A retaliação conjunta de turcos e britânicos acabou expulsando os franceses, mas deixou a Inglaterra ciosa de que o Egito não poderia jamais cair nas mãos dos seus inimigos.
(isso teve impacto na Segunda Guerra Mundial também, mas isso é assunto para outro fio)
Bom, com as forças de Napo expulsas, teve início um novo período da história do Egito. A presença britânica aumentou consideravelmente e, enquanto isso, a região mergulhou em guerra civil.
Quem saiu vitorioso nessa foi um general chamado Muhammad Ali, que inaugurou uma dinastia que durou de 1805 até 1953.
Mas por mais que alguns desses monarcas sejam vistos por vezes como "modernizadores", no fundo eles abriram as portas para a presença europeia no Egito.
Tinha algumas formas de lucrar com isso. A principal delas era o algodão.
O Egito, bem como a Índia, o Brasil, os Estados Unidos e a África Ocidental se tornaram pólos de algodão, alimentando as fábricas britânicas do Lancashire.
Aquele velho papo, né? Se o casaco de Marx fosse de algodão, ele começaria o Capital falando de "globalização" e escravidão. Mas vamos retomar a meada.
Quanto mais o Egito empenhou seu campesinato na dependência do algodão (para garantir uma balança comercial favorável),...
...mais a industrialização da região atrasou. Capitalista com lucro fácil em algodão não ia investir em indústria que não desse o mesmo lucro fácil, né?
Ainda assim, com os ganhos comerciais e a "proteção britânica", dava para dizer que o Egito do século XIX praticamente...
...estava independente do Império Otomano (e cada vez mais dependente do Império Britânico).
Mas como garantir a modernização efetiva do país? Bem, a aposta veio de um dos netos do velho Muhammad Ali, Muhammad Said.
Said era um francófilo, educação francesa e tudo e entendia que para quebrar a dependência do algodão e dos ingleses, o próximo passo era uma aliança com os franceses e um investimento massivo para estimular indústria e comércio no país.
Ele retomou a ideia de engenheiros franceses lá da época de Napoleão, de criar um canal ligando o Nilo ao Mar Vermelho.

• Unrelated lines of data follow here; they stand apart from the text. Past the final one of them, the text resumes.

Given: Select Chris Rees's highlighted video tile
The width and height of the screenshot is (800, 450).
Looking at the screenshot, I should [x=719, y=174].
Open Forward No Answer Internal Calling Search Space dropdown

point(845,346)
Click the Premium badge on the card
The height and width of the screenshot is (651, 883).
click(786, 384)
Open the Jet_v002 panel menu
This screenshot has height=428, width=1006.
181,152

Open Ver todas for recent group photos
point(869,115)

Isso aliviaria a pressão britânica e, ao mesmo tempo, estimularia os fazendeiros enriquecidos pelo algodão a investirem seu capital em indústrias locais.
(ou assim ele imaginava)
Para isso, Said tratou diretamente com um diplomata francês e burguês dono de uma invejável fortuna, Ferdinand Lessep. Lessep usou seus contatos e montou uma empresa de capital privado chamado Compagnie Universelle Du Canal Maritime de Suez, em 1858.
Nessa companhia, encarregada da construção e da administração do canal, Said e a família real egípcia detinham 44% do capital. Assim, em 1859 a companhia começou seus trabalhos, com alta expectativa de lucros.

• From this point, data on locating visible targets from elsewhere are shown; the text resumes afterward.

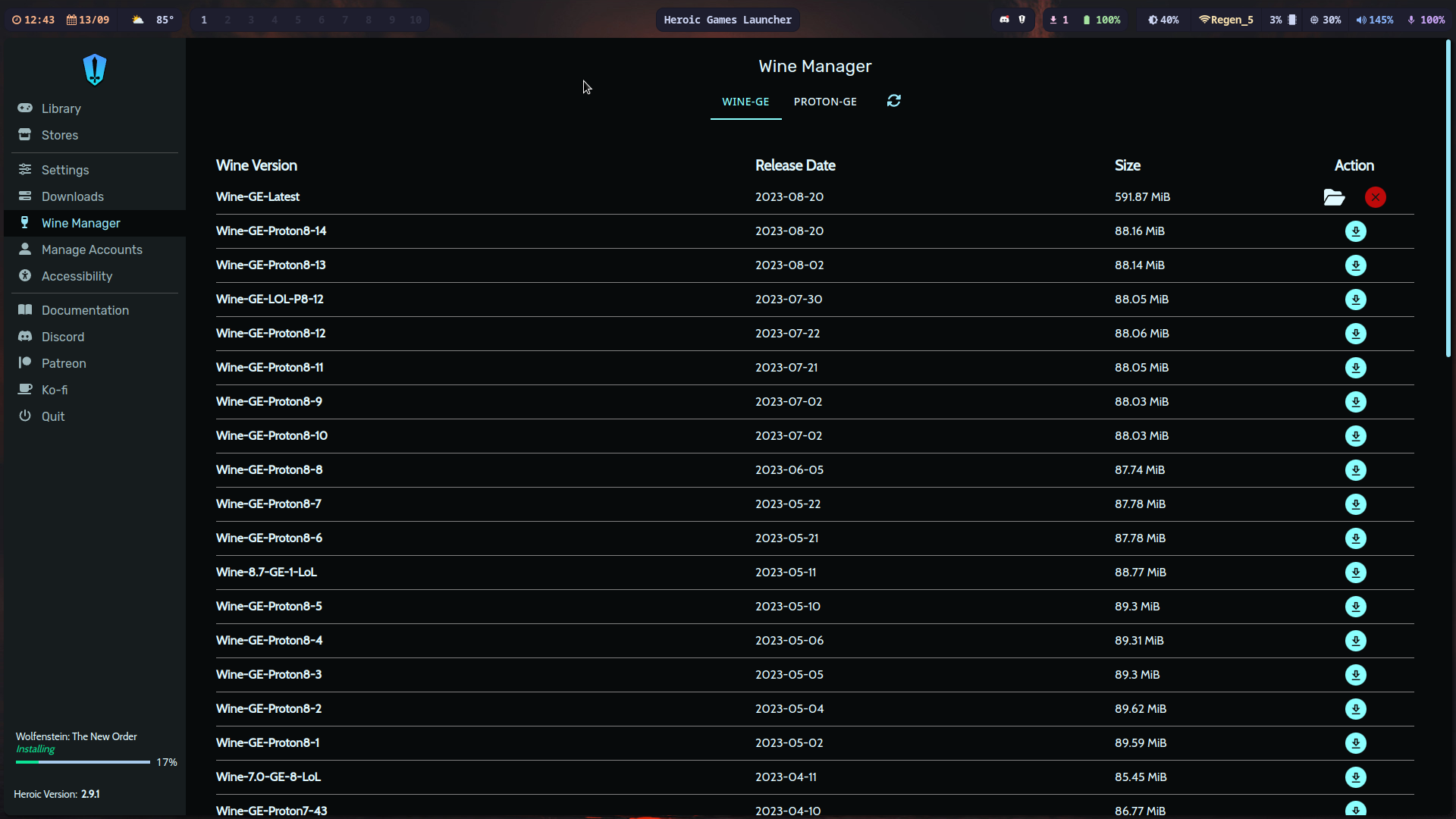1456x819 pixels.
Task: Select workspace 1 in top bar
Action: click(204, 20)
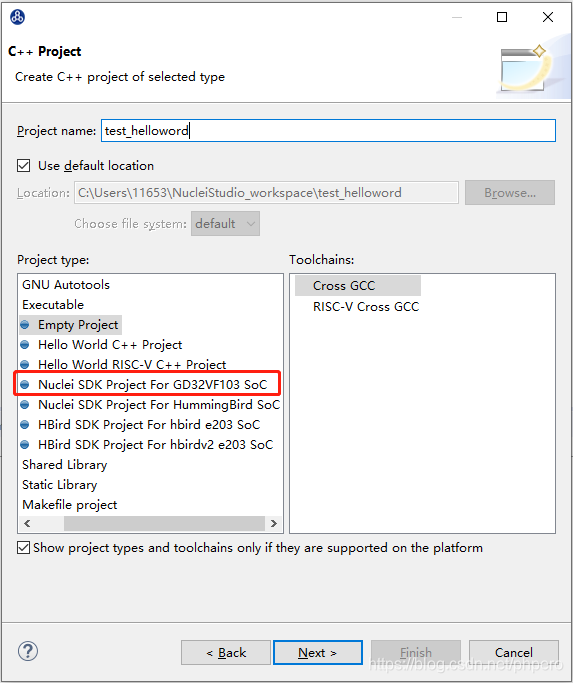
Task: Click the Project name input field
Action: pyautogui.click(x=329, y=131)
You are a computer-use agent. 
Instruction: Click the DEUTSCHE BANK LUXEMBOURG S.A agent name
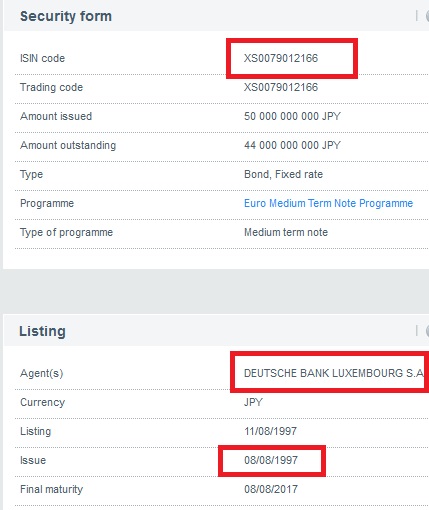(334, 373)
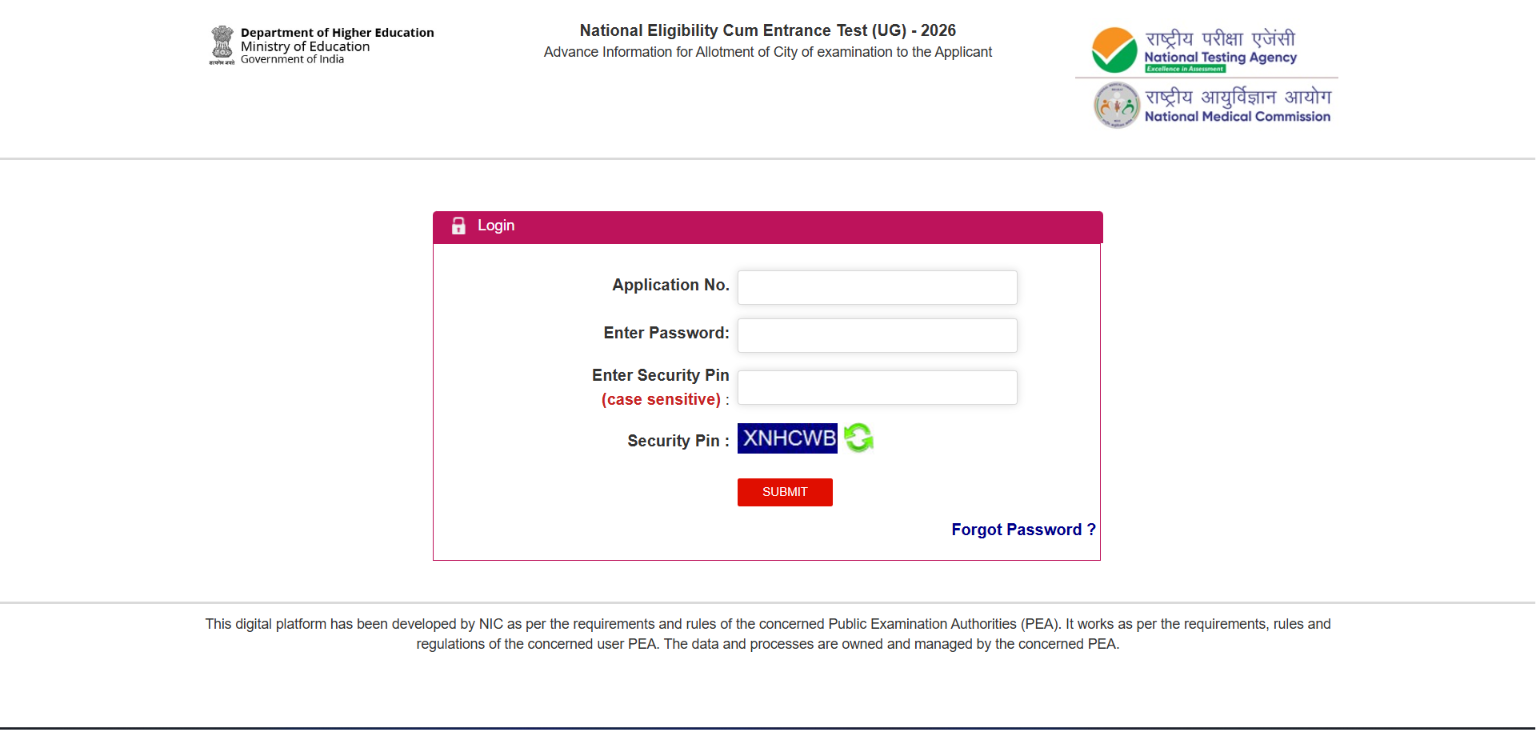Open the Forgot Password link
The image size is (1536, 730).
pos(1023,530)
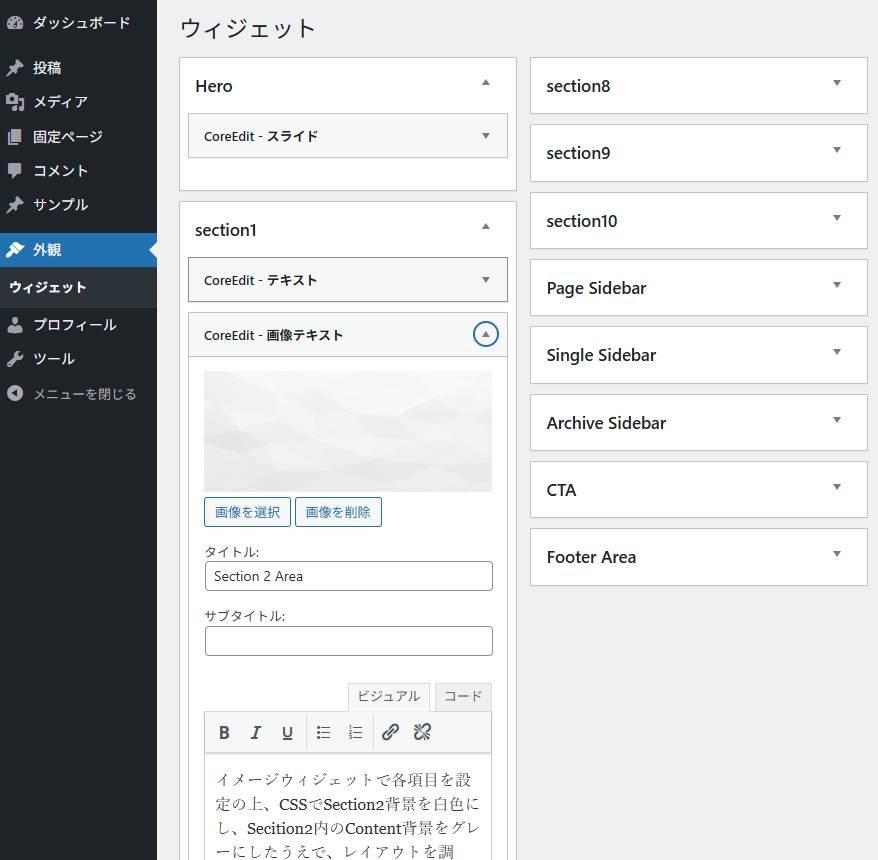The height and width of the screenshot is (860, 878).
Task: Open メディア in the admin menu
Action: 60,102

Mas os britânicos não gostaram nada disso. A autonomia egípcia estava indo longe demais e o canal criava dois problemas: ou tributação pra mais os navios da Inglaterra e suas colônias, ou tributaria pra menos navios de empresas de outros países concorrentes (como a França).
Mais do que isso, facilitaria o acesso à navegação na Ásia e tiraria os navios do Cabo da Boa Esperança e deixaria obsoleta a rota terrestre de Istambul - que os britânicos controlavam em parceria com os otomanos.
Para contra-atacar a diplomacia britânica mexeu seus pauzinhos: começaram dizendo que os países europeus deveriam se opor ao uso de trabalho escravo na construção do canal, acusando o Egito de conivência com a escravidão.
Teve trabalho escravo? Não sei dizer, mas várias formas de trabalho coercitivo operaram em forma de corveia para o Estado. A campanha britânica, contudo, foi bem sucedida: afastou investidores e fez Said proibir trabalho involuntário na construção.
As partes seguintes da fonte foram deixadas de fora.